> _PASSAGE SHOWN_:
★ ★ ★ ★ ★

Rapid innovation and lowering costs have dramatically increased access to electronic products and digital technology, with many benefits. This has led to an increase in the use of electronic devices and equipment. The unintended consequence of this is a ballooning of electronic and electrical waste: e-waste.
It is difficult to gauge how many electrical goods are produced annually, but just taking account of devices connected to the internet, they now number many more than humans. By 2020, this is projected to be between 25- 50 billion, reflecting plummeting costs and rising demand.
E-waste is now the fastest-growing waste stream in the world. Some forms of it have been growing exponentially. The UN has called it a tsunami of e-waste. It is estimated this waste stream reached 48.5 million tonnes in 2018. This figure is expected to almost triple if nothing changes. Globally, society only deals with 20% of e-waste appropriately and there is little data on what happens to the rest, which for the most part ends up in landfill, or is disposed of by informal workers in poor conditions.
Yet e-waste is worth at least $62.5 billion annually, which is more than the gross domestic product (GDP) of most countries. In fact, if e-waste was a single nation, it’s GDP would be on a par with that of Kenya. Furthermore, 123 countries have less GDP than the global pile of electronic waste. In the right hands, however, it could be worth considerably more.
Changes in technology such as cloud computing and the internet of things (IoT) could hold the potential to “dematerialize” the electronics industry. The rise of service business models and better product tracking and takeback could lead to global circular value chains. Material efficiency, recycling infrastructure and scaling up the volume and quality of recycled materials to meet the needs of electronics supply chains will all be essential. If the sector is supported with the right policy mix and managed in the right way, it could lead to the creation of millions of decent jobs worldwide.

★ ★ ★ ★ ★

> _SUPPLIED MATERIAL_:
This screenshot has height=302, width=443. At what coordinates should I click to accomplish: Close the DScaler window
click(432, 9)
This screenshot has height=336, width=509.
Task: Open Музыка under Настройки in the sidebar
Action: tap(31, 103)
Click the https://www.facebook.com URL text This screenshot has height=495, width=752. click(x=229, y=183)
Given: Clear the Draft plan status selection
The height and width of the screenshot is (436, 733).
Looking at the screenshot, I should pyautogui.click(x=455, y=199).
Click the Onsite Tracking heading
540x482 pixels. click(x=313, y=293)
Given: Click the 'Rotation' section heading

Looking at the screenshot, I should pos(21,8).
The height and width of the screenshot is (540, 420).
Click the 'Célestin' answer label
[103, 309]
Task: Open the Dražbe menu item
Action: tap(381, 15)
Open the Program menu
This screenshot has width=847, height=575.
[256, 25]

★ ★ ★ ★ ★

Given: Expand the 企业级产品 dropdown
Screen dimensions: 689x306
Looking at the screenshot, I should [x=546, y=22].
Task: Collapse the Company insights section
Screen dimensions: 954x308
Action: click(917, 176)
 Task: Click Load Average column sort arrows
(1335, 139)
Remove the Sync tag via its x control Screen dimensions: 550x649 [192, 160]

★ ★ ★ ★ ★

> _ACTIVITY_: Update the e-waste text, starting at "Rapid innovation and" and ending at "electrical waste: e-waste.", so that "ballooning" becomes "surge".

> _PROBLEM SOLUTION_:
Rapid innovation and lowering costs have dramatically increased access to electronic products and digital technology, with many benefits. This has led to an increase in the use of electronic devices and equipment. The unintended consequence of this is a surge of electronic and electrical waste: e-waste.